Hong Kong Banks Urged to Embrace Tokenized Assets and Deposits
2025-09-17
Author: Ling
A Bold Move Towards Digital Finance
In a groundbreaking initiative, Hong Kong’s financial authorities are stepping up efforts to regulate and promote tokenized financial instruments, starting with tokenized bonds. The Hong Kong Monetary Authority (HKMA) is leading the charge, aiming to encourage commercial banks in the region to explore the integration of tokenized deposits and facilitate live transactions of tokenized assets.
A Vision for the Future
During his recent 2025 Policy Address on September 17, Hong Kong’s Chief Executive, John Lee, revealed plans for a comprehensive regulatory framework for stablecoin issuers. This includes drafting legislative proposals targeting licensing for digital asset dealers and custodians, thereby solidifying Hong Kong's position as a digital asset hub.
Strengthening Risk Management
The HKMA's initiative will not only promote the issuance of tokenized bonds but also enhance banks' risk management practices through its supervisory sandbox. This proactive approach aims to equip financial institutions with the tools necessary to address the unique challenges posed by digital assets.
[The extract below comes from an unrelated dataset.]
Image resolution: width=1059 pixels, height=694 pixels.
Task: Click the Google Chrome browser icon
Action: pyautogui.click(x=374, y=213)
Expanding Digital Asset Services
On a related note, the Securities & Futures Commission (SFC) is exploring the potential to offer a broader array of digital asset products and services, specifically targeting professional investors. Chief Executive Lee emphasized the importance of ensuring robust investor protection measures are in place before these offerings roll out.
Innovative Monitoring Solutions
To further safeguard investors, the SFC plans to introduce automated reporting and data surveillance tools aimed at mitigating risks associated with digital assets in Hong Kong. This move signals a commitment to creating a secure and transparent digital financial environment.
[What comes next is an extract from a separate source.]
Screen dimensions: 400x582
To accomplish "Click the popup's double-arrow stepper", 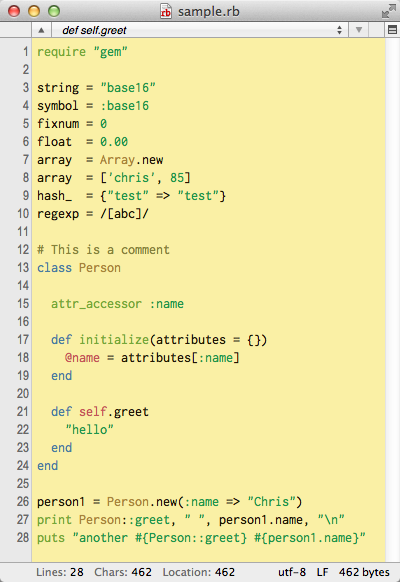I will tap(339, 30).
Collaboration with Greater Bay Area
Looking ahead, Hong Kong is set to strengthen collaborations with the Greater Bay Area (GBA), particularly in the burgeoning carbon market. Lee highlighted ongoing discussions with Mainland regulatory bodies to address participation in the international carbon market, focusing on developing voluntary carbon credit standards, as well as mechanisms for registration, trading, and settlement of carbon emissions reductions.